(Record set)
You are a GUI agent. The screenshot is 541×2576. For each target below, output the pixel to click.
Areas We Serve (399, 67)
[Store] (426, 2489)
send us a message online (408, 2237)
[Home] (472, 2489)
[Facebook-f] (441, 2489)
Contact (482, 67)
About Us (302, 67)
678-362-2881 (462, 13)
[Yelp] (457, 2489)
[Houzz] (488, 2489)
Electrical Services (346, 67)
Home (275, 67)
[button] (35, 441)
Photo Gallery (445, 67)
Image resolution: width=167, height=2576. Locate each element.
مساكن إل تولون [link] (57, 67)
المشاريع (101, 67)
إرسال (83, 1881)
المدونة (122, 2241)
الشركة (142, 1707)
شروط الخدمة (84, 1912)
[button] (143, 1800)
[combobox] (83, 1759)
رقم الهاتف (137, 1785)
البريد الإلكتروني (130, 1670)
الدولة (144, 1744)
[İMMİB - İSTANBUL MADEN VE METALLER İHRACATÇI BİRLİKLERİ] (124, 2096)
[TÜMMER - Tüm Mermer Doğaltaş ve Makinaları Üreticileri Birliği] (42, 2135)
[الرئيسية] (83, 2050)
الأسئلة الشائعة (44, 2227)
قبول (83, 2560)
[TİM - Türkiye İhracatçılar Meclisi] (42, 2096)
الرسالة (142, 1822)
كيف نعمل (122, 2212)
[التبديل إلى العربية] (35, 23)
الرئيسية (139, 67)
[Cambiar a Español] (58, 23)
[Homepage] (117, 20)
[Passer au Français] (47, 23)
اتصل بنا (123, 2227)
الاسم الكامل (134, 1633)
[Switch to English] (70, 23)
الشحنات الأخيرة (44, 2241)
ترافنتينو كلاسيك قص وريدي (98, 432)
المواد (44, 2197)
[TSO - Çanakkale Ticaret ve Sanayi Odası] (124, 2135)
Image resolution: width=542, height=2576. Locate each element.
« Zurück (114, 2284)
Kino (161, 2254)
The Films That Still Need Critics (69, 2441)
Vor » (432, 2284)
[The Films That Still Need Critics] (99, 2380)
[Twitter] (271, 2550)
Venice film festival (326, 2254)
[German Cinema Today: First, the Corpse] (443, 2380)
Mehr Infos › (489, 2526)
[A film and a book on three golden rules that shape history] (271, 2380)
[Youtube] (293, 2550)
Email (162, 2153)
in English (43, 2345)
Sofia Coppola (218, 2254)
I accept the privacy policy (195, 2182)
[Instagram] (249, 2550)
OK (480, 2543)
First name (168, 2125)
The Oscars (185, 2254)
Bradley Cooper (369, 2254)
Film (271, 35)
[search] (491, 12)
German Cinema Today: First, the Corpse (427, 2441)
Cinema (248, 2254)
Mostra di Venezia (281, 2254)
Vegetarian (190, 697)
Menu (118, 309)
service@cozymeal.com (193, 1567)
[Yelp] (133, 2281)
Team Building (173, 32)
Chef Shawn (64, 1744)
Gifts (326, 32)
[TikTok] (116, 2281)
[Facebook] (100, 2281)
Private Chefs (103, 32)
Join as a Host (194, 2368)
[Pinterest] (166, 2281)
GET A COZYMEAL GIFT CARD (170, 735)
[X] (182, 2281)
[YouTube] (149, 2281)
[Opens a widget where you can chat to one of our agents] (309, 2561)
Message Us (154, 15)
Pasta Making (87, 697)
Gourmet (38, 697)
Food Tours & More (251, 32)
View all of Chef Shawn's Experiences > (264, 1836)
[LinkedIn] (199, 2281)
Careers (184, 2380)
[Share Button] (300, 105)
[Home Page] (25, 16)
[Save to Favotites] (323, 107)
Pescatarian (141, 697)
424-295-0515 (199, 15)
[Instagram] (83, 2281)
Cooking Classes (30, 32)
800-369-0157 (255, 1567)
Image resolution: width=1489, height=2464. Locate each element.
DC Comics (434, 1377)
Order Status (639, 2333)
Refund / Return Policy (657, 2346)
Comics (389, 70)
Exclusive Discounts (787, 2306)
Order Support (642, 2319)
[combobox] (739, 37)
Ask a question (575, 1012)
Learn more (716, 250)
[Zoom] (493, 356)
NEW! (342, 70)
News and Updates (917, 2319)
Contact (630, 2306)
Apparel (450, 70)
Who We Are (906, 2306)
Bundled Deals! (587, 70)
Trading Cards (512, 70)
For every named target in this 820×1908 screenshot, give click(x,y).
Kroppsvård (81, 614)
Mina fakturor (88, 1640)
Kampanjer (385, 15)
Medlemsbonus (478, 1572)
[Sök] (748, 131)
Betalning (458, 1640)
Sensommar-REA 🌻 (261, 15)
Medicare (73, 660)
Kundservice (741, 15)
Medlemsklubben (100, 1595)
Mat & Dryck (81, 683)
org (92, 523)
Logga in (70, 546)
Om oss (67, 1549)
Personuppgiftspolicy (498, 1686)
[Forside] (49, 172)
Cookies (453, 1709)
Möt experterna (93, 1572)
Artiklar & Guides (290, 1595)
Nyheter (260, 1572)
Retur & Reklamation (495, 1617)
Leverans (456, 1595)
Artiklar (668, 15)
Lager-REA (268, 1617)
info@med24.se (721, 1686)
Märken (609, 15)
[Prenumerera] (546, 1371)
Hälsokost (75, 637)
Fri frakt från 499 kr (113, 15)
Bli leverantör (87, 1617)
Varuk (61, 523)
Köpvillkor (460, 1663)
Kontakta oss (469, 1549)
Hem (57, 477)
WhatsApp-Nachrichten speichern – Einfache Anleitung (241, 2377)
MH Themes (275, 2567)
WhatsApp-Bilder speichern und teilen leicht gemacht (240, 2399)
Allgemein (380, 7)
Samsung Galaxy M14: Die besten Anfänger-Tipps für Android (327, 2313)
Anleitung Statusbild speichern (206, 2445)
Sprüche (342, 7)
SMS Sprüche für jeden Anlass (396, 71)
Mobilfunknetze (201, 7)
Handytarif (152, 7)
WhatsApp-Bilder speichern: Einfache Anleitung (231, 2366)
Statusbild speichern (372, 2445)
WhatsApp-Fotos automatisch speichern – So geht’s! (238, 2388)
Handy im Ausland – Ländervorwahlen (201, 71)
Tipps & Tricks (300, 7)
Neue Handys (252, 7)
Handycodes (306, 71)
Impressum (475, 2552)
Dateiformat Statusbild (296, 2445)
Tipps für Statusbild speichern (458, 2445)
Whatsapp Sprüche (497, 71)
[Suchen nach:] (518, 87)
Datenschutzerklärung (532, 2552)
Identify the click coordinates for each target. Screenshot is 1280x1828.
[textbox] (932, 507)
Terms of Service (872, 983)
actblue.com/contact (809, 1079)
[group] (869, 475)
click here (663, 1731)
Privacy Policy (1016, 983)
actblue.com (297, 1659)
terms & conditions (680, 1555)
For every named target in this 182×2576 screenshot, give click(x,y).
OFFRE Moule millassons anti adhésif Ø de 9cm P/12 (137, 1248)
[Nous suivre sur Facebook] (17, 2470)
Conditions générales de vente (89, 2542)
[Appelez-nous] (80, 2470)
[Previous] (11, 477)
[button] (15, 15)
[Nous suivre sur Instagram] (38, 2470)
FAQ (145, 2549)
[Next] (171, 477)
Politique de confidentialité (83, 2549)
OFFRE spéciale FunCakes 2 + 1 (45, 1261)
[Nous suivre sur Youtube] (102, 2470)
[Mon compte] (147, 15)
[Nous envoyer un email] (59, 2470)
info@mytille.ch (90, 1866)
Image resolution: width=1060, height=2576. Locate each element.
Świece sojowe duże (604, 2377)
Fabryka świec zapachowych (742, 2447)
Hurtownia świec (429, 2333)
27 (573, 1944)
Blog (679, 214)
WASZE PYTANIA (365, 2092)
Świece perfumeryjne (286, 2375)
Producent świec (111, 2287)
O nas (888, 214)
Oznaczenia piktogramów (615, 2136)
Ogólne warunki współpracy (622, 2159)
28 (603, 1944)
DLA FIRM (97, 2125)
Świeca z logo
(End Record set)
Lines to set down from above: the line with "Artiklar (668, 15)", the line with "[Suchen nach:] (518, 87)", and every line between, each exactly as written.

Response to the task:
Artiklar (668, 15)
Lager-REA (268, 1617)
info@med24.se (721, 1686)
Märken (609, 15)
[Prenumerera] (546, 1371)
Hälsokost (75, 637)
Fri frakt från 499 kr (113, 15)
Bli leverantör (87, 1617)
Varuk (61, 523)
Köpvillkor (460, 1663)
Kontakta oss (469, 1549)
Hem (57, 477)
WhatsApp-Nachrichten speichern – Einfache Anleitung (241, 2377)
MH Themes (275, 2567)
WhatsApp-Bilder speichern und teilen leicht gemacht (240, 2399)
Allgemein (380, 7)
Samsung Galaxy M14: Die besten Anfänger-Tipps für Android (327, 2313)
Anleitung Statusbild speichern (206, 2445)
Sprüche (342, 7)
SMS Sprüche für jeden Anlass (396, 71)
Mobilfunknetze (201, 7)
Handytarif (152, 7)
WhatsApp-Bilder speichern: Einfache Anleitung (231, 2366)
Statusbild speichern (372, 2445)
WhatsApp-Fotos automatisch speichern – So geht’s! (238, 2388)
Handy im Ausland – Ländervorwahlen (201, 71)
Tipps & Tricks (300, 7)
Neue Handys (252, 7)
Handycodes (306, 71)
Impressum (475, 2552)
Dateiformat Statusbild (296, 2445)
Tipps für Statusbild speichern (458, 2445)
Whatsapp Sprüche (497, 71)
[Suchen nach:] (518, 87)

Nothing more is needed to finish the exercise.